Congressional Republicans, Meet PATCO
Watching the House Republicans vote unanimously against President Obama's economic stimulus package, I thought of Ronald Reagan, the air traffic controllers and the potential consequences for those who fail to recognize that one political era has given way to the next.
You may recall that the Professional Air Traffic Controllers Organization went on strike in August 1981, seeking better working conditions and more pay. Reagan had been in office just seven months, and the nation still wasn't quite sure what to make of him. The controllers union had legitimate gripes and calculated that the new president would deal rather than risk a disruption of air travel. The union knew that strikes by government workers were illegal, strictly speaking, but it also knew that other organizations of federal employees had gotten away with similar walkouts in the past.
Reagan declared the strike a "peril to national safety" and gave the more than 13,000 air traffic controllers 48 hours to return to work. A few complied. When the deadline expired, Reagan fired the 11,345 controllers who had defied him. Two months later, the union was decertified. Years passed before any of the strikers were allowed to work as controllers again.
The point isn't to revisit the merits of the strike or the wisdom of Reagan's hard-line stance. The point is that the controllers' union failed to realize that the dawn of the Reagan administration represented a rare fundamental shift in American politics. Under Jimmy Carter, Gerald Ford or even Richard Nixon, the controllers might well have won their strike. Under Reagan, they had no chance -- not only because of his stubborn resolve but also because American voters had given him a broad mandate for change.

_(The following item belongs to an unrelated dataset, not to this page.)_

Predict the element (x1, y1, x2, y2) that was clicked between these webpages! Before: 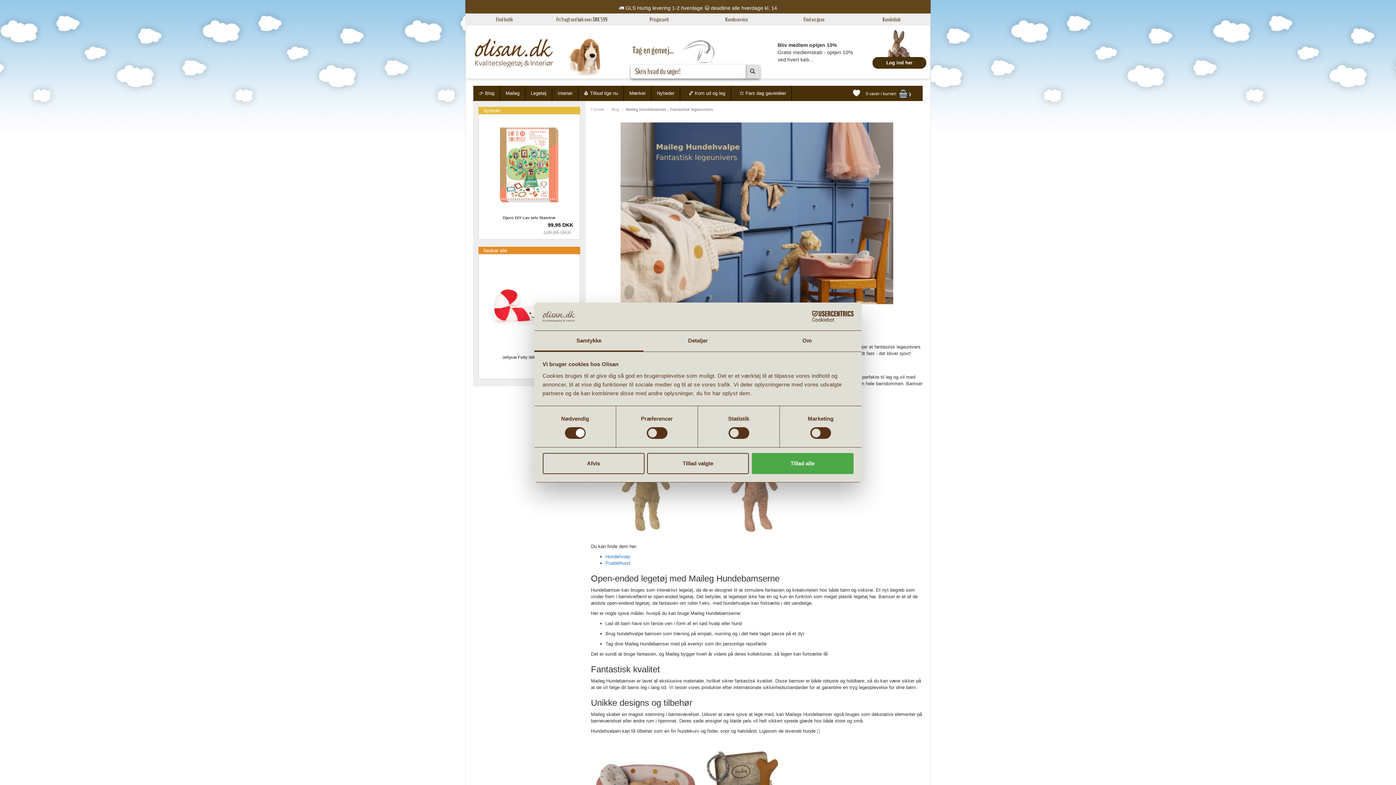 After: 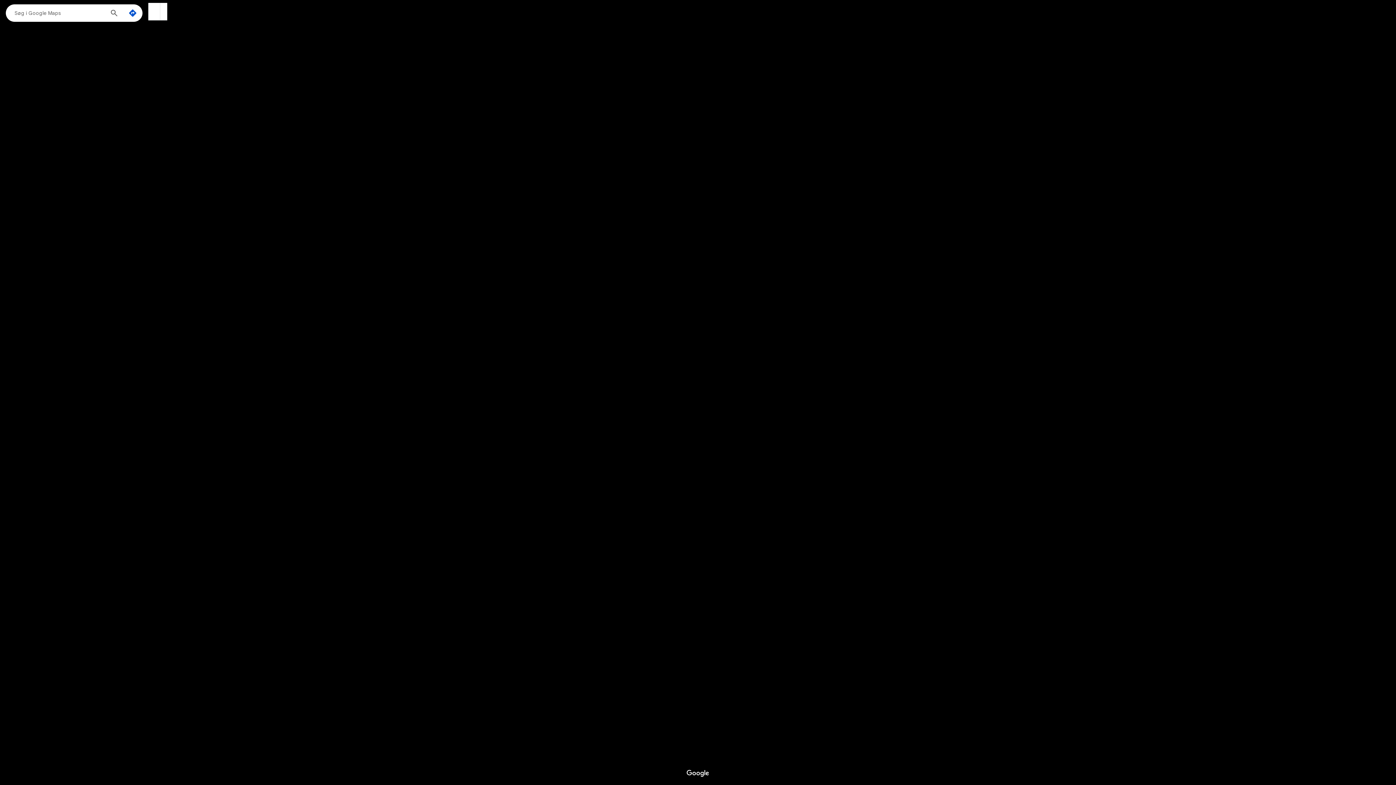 Action: bbox: (496, 15, 512, 23) label: Find butikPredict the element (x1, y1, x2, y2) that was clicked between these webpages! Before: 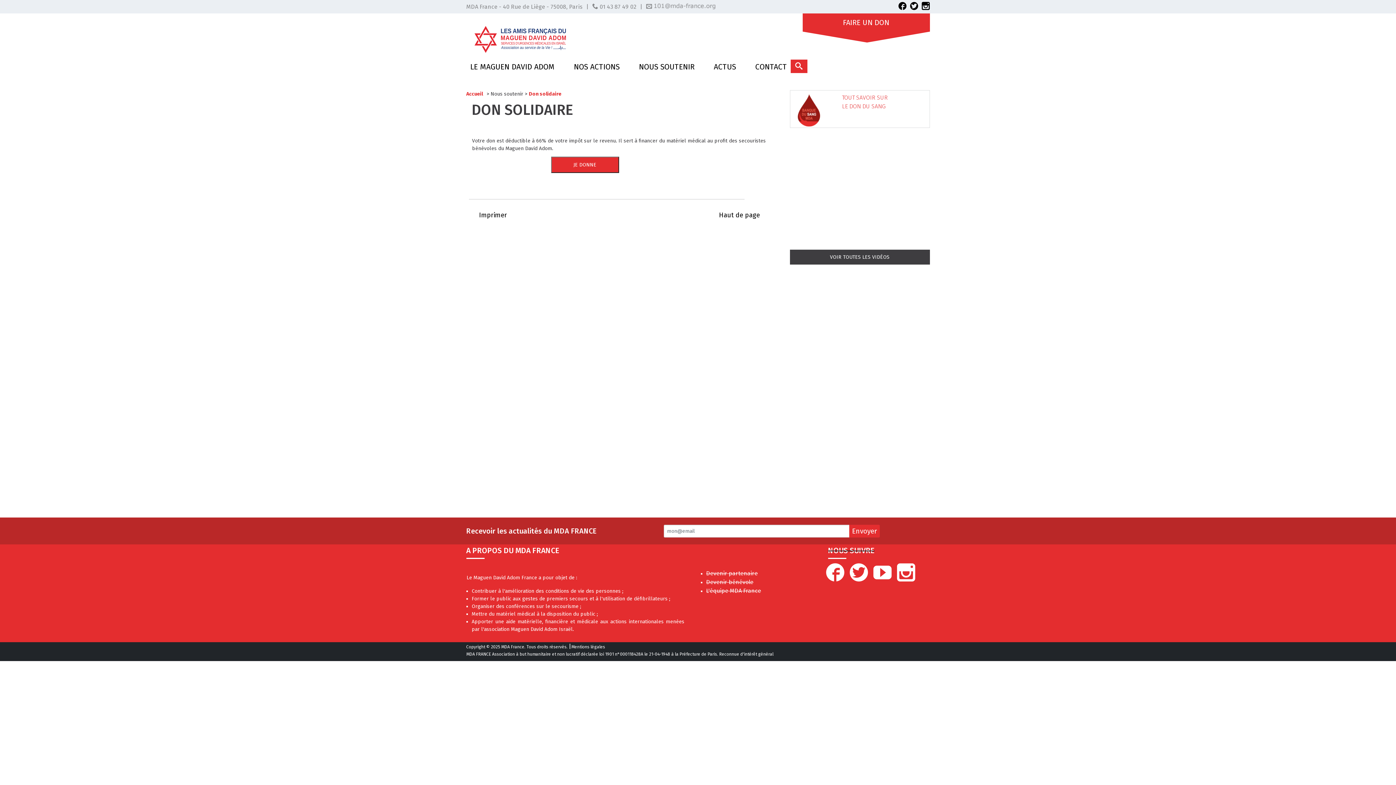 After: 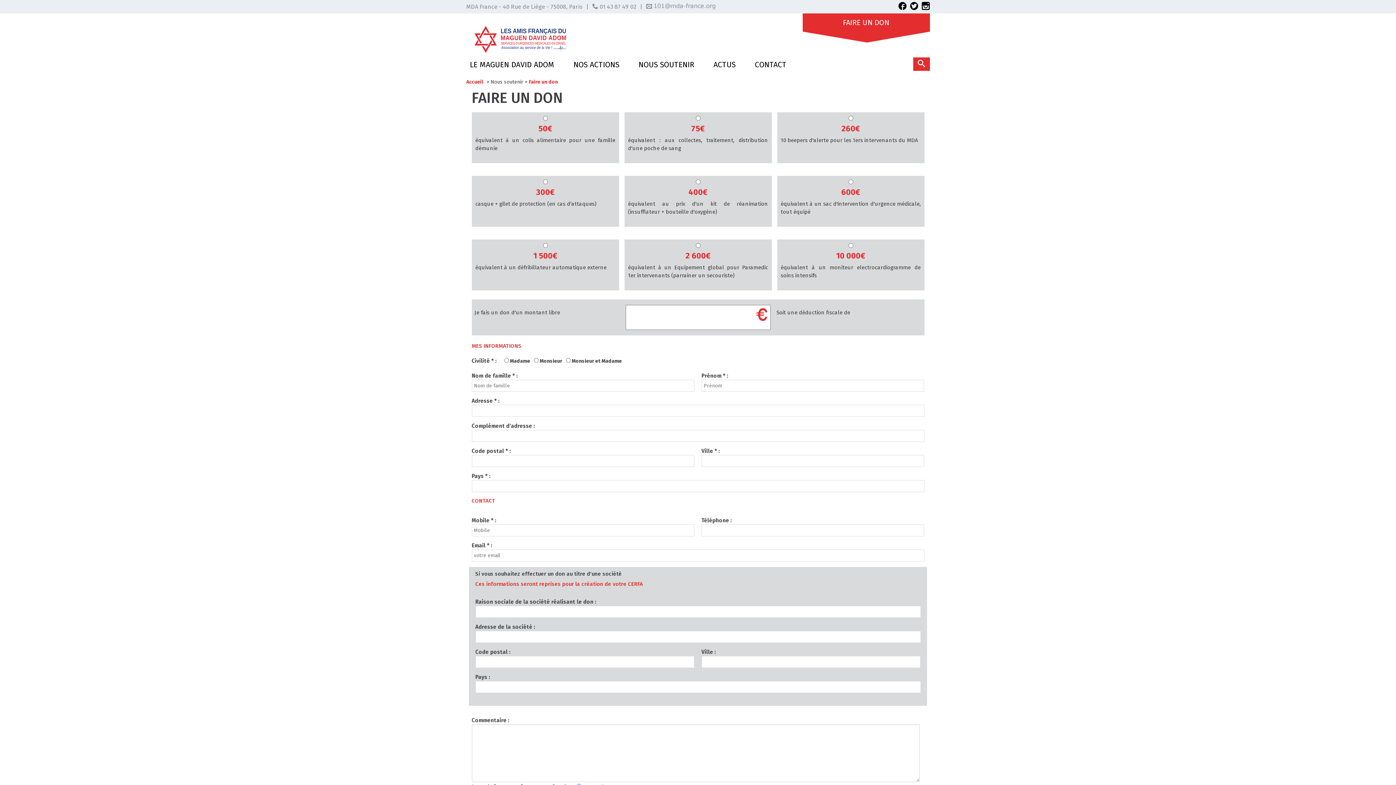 Action: label: JE DONNE bbox: (551, 156, 619, 173)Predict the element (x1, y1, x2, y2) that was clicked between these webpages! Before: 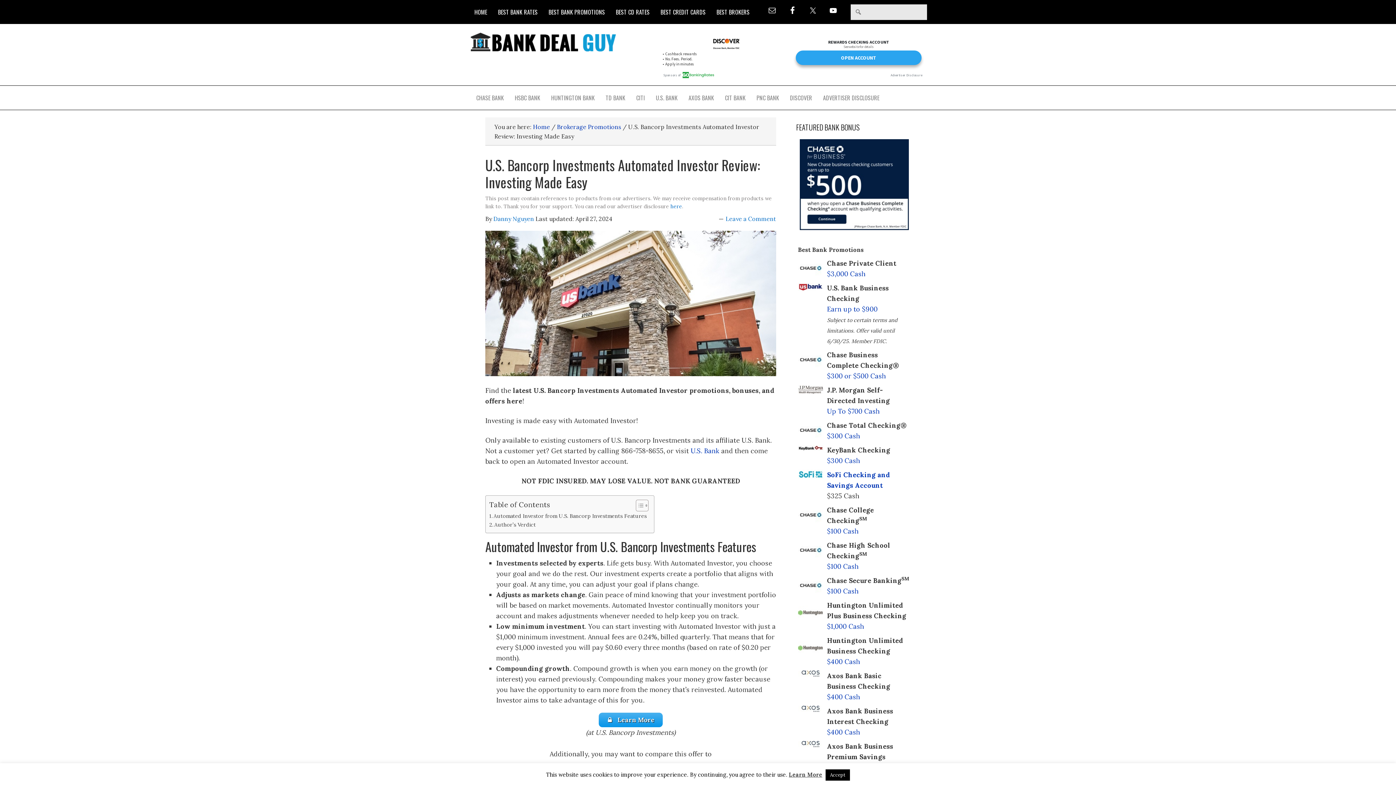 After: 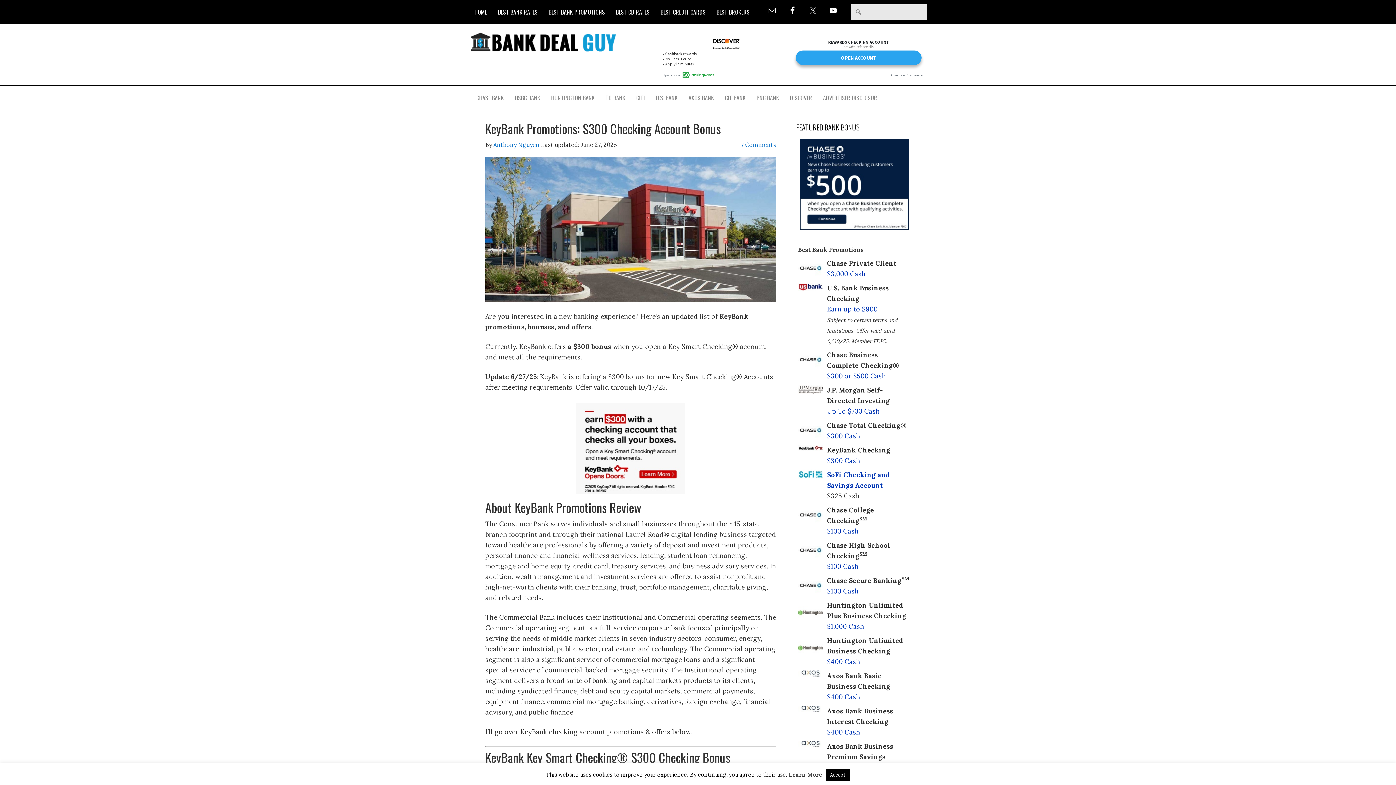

That episode turned out to be just the beginning. Before Reagan, the economic beliefs that came to define the modern Republican Party -- always cut taxes, always slash government spending, always deregulate -- were associated with the conservative fringe. He brought them into the mainstream, effectively shifting the whole political spectrum sharply to the right.
Reagan's new orthodoxy wouldn't have been possible unless Americans had the sense that the old orthodoxy had reached a dead end. Carter had famously talked about "a crisis of confidence." There was the feeling that America's greatness was somehow slipping away, that things were out of control, that the old rhetoric was empty, that the old solutions wouldn't solve anything, that we needed to try something new.
Um, is this ringing any bells for Republicans on Capitol Hill?
Scratch that question. When not one single, solitary Republican vote can be found in the House of Representatives to support the president's $819 billion stimulus package, it's pretty clear that the GOP caucus has been meeting in a soundproof room.
What I've been hearing from Republicans in both the House and Senate has been a kind of attenuated, distorted echo of the economic doctrine that the party has preached, if not always practiced, since the Reagan years. It's perfectly appropriate, of course, to ask whether a specific spending proposal would have the desired stimulative effect; indeed, some items were removed from the stimulus bill for that reason. But underlying the Republican criticism has been a familiar formula: more tax cuts, fewer spending initiatives.
But Americans know that this philosophy has already taken us as far as it could. Americans know that taxes can be cut by only so much before the federal government's effectiveness inevitably suffers. Americans know that spending money doesn't necessarily mean wasting it. Americans know that the economic crisis means that taking the position that government is inherently oppressive, if not fundamentally evil, is now intellectually bankrupt, because government is the only instrument we have in the high-stakes attempt to induce financial and economic recovery.
If Republicans hadn't broken the bank with drunken-sailorish spending during most of George W. Bush's time in the White House, their complaints about the cost of the stimulus package and its impact on future deficits would be more credible. As things stand, we have to let actions speak: absolute solidarity among House Republicans in voting no.
It was a triumph of discipline over reason, of doctrine over observation. There is abundant evidence suggesting that we are in a new political era with new rules and a new lexicon. Those who ignore that evidence will have only themselves to blame if, like the air traffic controllers, they end up losing their jobs.